Thread (15 messages) 15 messages, 2 authors, 2021-08-13

Re: Questions re the new mount_setattr(2) manual page

From: Michael Kerrisk (man-pages) <hidden>
Date: 2021-08-12 05:36:34
Also in: linux-fsdevel, lkml

Hello Christian,

Thanks for the answers.

A couple of small queries still below.

On 8/11/21 12:07 PM, Christian Brauner wrote:
On Tue, Aug 10, 2021 at 11:06:52PM +0200, Michael Kerrisk (man-pages) wrote:
[...]
quoted
quoted
quoted
quoted
      EINVAL The mount that is to be ID mapped is not a
             detached/anonymous mount; that is, the mount is
???
What is a the distinction between "detached" and "anonymous"?
Or do you mean them to be synonymous? If so, then let's use
just one term, and I think "detached" is preferable.
Yes, they are synonymous here. I list both because detached can
potentially be confusing. A detached mount is a mount that has not been
visible in the filesystem. But if you attached it an then unmount it
right after and keep the fd for the mountpoint open it's a detached
mount purely on a natural language level, I'd argue. But it's not a
detached mount from the kernel's view anymore because it has been
exposed in the filesystem and is thus not detached anymore.
But I do prefer "detached" to "anonymous" and that confusion is very
unlikely to occur.
Thanks. I made it "detached". Elsewhere, the page already explains
that a detached mount is one that:

          must have been created by calling open_tree(2) with the
          OPEN_TREE_CLONE flag and it must not already have been
          visible in the filesystem.

Which seems a fine explanation. 

????
But, just a thought... "visible in the filesystem" seems not quite accurate. 
What you really mean I guess is that it must not already have been
/visible in the filesystem hierarchy/previously mounted/something else/,
right?
I suppose that I should have clarified that my main problem was
that you were using the word "filesystem" in a way that I find
unconventional/ambiguous. I mean, I normally take the term
"filesystem" to be "a storage system for folding files".
Here, you are using "filesystem" to mean something else, what 
I might call like "the single directory hierarchy" or "the
filesystem hierarchy" or "the list of mount points".
A detached mount is created via the OPEN_TREE_CLONE flag. It is a
separate new mount so "previously mounted" is not applicable.
A detached mount is _related_ to what the MS_BIND flag gives you with
mount(2). However, they differ conceptually and technically. A MS_BIND
mount(2) is always visible in the fileystem when mount(2) returns, i.e.
it is discoverable by regular path-lookup starting within the
filesystem.

However, a detached mount can be seen as a split of MS_BIND into two
distinct steps:
1. fd_tree = open_tree(OPEN_TREE_CLONE): create a new mount
2. move_mount(fd_tree, <somewhere>):     attach the mount to the filesystem

1. and 2. together give you the equivalent of MS_BIND.
In between 1. and 2. however the mount is detached. For the kernel
"detached" means that an anonymous mount namespace is attached to it
which doen't appear in proc and has a 0 sequence number (Technically,
there's a bit of semantical argument to be made that "attached" and
"detached" are ambiguous as they could also be taken to mean "does or
does not have a parent mount". This ambiguity e.g. appears in
do_move_mount(). That's why the kernel itself calls it an "anonymous
mount". However, an OPEN_TREE_CLONE-detached mount of course doesn't
have a parent mount so it works.).

For userspace it's better to think of detached and attached in terms of
visibility in the filesystem or in a mount namespace. That's more
straightfoward, more relevant, and hits the target in 90% of the cases.

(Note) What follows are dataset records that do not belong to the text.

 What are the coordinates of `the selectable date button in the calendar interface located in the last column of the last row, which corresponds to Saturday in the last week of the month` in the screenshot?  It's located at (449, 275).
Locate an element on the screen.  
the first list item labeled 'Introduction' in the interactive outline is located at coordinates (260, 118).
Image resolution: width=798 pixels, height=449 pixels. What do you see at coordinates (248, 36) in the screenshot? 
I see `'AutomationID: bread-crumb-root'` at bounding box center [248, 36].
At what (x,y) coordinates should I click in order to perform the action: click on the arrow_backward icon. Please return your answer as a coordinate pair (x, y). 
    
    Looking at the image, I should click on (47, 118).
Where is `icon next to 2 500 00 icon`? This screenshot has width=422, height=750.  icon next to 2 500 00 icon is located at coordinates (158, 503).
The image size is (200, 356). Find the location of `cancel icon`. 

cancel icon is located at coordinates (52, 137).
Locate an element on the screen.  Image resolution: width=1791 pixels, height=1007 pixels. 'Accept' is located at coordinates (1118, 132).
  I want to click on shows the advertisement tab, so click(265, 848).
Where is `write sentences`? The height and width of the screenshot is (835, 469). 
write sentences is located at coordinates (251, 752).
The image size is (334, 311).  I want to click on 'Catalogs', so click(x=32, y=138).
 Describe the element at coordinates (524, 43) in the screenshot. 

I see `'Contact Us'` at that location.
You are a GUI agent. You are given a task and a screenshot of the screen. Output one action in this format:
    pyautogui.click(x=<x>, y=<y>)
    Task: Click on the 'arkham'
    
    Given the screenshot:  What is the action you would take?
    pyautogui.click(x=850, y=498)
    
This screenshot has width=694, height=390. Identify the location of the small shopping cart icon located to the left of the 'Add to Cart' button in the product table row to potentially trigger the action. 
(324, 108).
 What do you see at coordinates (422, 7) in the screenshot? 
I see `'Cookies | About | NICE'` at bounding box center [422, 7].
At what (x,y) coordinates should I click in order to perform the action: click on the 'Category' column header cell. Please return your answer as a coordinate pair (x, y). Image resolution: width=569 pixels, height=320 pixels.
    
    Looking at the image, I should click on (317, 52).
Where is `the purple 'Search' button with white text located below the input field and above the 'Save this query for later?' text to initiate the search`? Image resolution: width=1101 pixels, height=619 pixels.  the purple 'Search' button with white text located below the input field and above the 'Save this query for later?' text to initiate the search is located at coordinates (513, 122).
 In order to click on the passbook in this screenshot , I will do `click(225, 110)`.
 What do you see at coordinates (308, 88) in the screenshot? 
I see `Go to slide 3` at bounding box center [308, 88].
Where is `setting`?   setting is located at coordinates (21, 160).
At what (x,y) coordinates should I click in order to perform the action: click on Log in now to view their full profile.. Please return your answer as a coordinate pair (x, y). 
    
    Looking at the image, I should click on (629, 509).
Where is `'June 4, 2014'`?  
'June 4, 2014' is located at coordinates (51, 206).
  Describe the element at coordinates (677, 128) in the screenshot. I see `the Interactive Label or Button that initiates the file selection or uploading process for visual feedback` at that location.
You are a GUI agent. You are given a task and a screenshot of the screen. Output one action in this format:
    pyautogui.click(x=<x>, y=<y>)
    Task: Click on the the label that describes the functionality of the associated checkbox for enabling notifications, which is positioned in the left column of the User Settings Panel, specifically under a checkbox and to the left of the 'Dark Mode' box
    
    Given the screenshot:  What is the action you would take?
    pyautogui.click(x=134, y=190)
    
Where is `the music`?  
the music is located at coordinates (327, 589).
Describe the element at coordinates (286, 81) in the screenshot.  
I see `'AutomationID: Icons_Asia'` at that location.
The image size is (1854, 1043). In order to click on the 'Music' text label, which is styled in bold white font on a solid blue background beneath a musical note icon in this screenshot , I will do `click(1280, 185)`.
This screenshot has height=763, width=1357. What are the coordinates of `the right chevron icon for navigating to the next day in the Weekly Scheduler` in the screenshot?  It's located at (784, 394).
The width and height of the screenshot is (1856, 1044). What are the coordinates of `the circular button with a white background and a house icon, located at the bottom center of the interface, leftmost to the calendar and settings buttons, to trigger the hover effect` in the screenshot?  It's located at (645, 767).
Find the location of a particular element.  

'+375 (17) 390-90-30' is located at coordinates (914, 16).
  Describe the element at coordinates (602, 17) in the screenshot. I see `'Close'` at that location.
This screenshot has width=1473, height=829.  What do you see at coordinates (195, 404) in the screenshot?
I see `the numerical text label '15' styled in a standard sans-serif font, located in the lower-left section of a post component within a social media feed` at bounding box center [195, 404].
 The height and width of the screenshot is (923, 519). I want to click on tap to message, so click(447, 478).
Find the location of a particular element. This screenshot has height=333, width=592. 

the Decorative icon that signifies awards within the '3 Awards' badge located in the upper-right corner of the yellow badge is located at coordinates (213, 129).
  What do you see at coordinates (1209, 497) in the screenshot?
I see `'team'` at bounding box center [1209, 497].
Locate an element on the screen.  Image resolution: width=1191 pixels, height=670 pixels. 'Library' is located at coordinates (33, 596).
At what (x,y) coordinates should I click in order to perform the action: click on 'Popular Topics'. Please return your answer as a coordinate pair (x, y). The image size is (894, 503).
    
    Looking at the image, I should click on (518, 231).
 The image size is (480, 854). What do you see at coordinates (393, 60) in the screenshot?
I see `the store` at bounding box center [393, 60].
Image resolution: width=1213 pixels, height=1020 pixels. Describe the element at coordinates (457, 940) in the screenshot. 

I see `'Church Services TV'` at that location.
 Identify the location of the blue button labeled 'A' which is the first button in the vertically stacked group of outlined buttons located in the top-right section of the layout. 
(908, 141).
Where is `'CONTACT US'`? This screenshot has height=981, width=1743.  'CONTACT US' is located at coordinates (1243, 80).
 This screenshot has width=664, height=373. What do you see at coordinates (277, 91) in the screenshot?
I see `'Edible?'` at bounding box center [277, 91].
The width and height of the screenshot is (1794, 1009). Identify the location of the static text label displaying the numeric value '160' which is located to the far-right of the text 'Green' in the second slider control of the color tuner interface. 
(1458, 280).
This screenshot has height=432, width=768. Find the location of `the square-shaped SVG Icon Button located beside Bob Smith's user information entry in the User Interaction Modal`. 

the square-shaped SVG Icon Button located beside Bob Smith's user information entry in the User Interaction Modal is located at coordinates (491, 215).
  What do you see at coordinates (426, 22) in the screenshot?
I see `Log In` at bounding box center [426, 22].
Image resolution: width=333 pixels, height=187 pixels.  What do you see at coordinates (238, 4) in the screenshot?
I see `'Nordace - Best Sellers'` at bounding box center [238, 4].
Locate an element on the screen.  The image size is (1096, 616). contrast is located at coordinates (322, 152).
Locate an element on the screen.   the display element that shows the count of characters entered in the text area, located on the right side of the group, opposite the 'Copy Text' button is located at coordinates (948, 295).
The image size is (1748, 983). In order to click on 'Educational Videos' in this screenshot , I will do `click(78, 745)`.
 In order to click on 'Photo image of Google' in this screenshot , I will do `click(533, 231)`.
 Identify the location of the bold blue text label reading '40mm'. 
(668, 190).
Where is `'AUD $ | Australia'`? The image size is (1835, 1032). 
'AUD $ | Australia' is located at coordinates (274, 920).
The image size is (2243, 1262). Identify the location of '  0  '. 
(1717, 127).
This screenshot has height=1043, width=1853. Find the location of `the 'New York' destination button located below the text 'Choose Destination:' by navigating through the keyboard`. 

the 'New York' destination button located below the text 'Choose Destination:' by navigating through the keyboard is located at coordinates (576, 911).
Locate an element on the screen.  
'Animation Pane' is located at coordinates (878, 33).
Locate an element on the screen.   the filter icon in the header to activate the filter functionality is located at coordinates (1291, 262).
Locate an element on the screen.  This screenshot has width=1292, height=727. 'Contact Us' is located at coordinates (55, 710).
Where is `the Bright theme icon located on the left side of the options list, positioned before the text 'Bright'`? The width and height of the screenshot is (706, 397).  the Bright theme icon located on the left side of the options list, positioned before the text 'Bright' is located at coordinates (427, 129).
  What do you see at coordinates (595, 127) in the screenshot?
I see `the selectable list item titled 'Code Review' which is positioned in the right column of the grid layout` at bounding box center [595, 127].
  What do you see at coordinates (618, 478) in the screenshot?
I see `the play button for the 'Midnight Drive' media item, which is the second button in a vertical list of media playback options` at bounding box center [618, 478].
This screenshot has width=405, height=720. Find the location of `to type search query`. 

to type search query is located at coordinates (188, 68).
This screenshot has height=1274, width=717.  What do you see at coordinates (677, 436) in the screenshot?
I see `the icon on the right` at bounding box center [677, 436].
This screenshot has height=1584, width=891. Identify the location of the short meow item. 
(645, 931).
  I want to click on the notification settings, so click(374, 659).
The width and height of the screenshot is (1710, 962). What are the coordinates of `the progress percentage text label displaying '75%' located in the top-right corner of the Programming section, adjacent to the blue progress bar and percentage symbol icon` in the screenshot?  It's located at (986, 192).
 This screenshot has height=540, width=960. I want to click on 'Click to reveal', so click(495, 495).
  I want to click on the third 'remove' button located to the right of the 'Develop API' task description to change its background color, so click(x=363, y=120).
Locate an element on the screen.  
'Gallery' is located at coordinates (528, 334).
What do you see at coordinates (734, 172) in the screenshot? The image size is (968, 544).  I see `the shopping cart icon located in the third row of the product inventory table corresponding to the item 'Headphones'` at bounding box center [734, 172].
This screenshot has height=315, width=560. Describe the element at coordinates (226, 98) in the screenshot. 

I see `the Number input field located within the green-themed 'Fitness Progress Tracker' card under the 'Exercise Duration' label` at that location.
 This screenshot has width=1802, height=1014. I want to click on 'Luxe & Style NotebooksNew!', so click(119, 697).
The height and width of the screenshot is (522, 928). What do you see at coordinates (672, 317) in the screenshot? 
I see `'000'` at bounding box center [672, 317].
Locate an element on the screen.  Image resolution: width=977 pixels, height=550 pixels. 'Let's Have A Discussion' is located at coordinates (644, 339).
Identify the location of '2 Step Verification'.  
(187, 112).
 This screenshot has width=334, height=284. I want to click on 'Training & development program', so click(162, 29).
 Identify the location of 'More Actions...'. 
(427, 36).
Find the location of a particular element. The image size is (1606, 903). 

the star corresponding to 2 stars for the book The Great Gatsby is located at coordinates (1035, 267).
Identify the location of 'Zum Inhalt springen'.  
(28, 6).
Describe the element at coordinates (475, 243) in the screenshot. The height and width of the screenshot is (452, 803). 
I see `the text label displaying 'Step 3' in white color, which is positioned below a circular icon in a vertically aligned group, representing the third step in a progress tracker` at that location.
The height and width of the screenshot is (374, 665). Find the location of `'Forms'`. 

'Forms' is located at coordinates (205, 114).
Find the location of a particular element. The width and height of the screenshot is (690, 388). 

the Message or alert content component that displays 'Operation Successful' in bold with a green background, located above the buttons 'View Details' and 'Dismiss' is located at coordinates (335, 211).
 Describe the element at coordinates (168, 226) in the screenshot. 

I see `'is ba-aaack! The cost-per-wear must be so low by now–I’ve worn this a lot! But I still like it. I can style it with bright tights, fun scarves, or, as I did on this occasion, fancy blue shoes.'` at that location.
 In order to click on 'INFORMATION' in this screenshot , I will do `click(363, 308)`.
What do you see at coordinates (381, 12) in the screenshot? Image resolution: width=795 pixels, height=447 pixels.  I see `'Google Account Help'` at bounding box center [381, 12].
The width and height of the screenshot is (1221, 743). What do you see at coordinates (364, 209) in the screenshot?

However, the better and clearer picture is to say that a
OPEN_TREE_CLONE-detached mount is a mount that has never been
move_mount()ed. Which in turn can be defined as the detached mount has
never been made visible in a mount namespace. Once that has happened the
mount is irreversibly an attached mount.

I keep thinking that maybe we should just say "anonymous mount"
everywhere. So changing the wording to:
I'm not against the word "detached". To user space, I think it is a
little more meaningful than "anonymous". For the moment, I'll stay with
"detached", but if you insist on "anonymous", I'll probably change it.
[...]
EINVAL The mount that is to be ID mapped is not an anonymous mount;
that is, the mount has already been visible in a mount namespace.
I like that text *a lot* better! Thanks very much for suggesting
wordings. It makes my life much easier. 

I've made the text:

       EINVAL The mount that is to be ID mapped is not a detached
              mount; that is, the mount has not previously been
              visible in a mount namespace.
[...]
The mount must be an anonymous mount; that is, it must have been
created by calling open_tree(2) with the OPEN_TREE_CLONE flag and it
must not already have been visible in a mount namespace, i.e. it must
not have been attached to the filesystem hierarchy with syscalls such
as move_mount() syscall.
And that too! I've made the text:

       •  The mount must be a detached mount; that is, it must have
          been created by calling open_tree(2) with the
          OPEN_TREE_CLONE flag and it must not already have been
          visible in a mount namespace.  (To put things another way:
          the mount must not have been attached to the filesystem
          hierarchy with a system call such as move_mount(2).)
[...]

(I'm using the formulation "with syscalls such as move_mount()" to
future proof this. :)).
Fair enough.
quoted
quoted
quoted
quoted
  EXAMPLES
???
Do you have a (preferably simple) example piece of code
somewhere for setting up an ID mapped mount?
????
I guess the best example is this:
https://github.com/brauner/mount-idmapped/
right?
Ah yes, sorry. I forgot to answer that yesterday. I sent you links via
another medium but I repeat it here.
There are two places. The link you have here is a private repo. But I've
also merged a program alongside the fstests testsuite I merged:
https://git.kernel.org/pub/scm/fs/xfs/xfstests-dev.git/tree/src/idmapped-mounts/mount-idmapped.c
which should be nicer and has seen reviews by Amir and Christoph.
Thanks.

[...]
quoted
quoted
quoted
quoted
          int fd_tree = open_tree(-EBADF, source,
                       OPEN_TREE_CLONE | OPEN_TREE_CLOEXEC |
                       AT_EMPTY_PATH | (recursive ? AT_RECURSIVE : 0));
???
What is the significance of -EBADF here? As far as I can tell, it
is not meaningful to open_tree()?
I always pass -EBADF for similar reasons to [2]. Feel free to just use -1.
????
But here, both -EBADF and -1 seem to be wrong. This argument 
is a dirfd, and so should either be a file descriptor or the
value AT_FDCWD, right?
[1]: In this code "source" is expected to be absolute. If it's not
     absolute we should fail. This can be achieved by passing -1/-EBADF,
     afaict.
D'oh! Okay. I hadn't considered that use case for an invalid dirfd.
(And now I've done some adjustments to openat(2),which contains a
rationale for the *at() functions.)

So, now I understand your purpose, but still the code is obscure,
since

* You use a magic value (-EBADF) rather than (say) -1.
* There's no explanation (comment about) of the fact that you want
  to prevent relative pathnames.

So, I've changed the code to use -1, not -EBADF, and I've added some
comments to explain that the intent is to prevent relative pathnames.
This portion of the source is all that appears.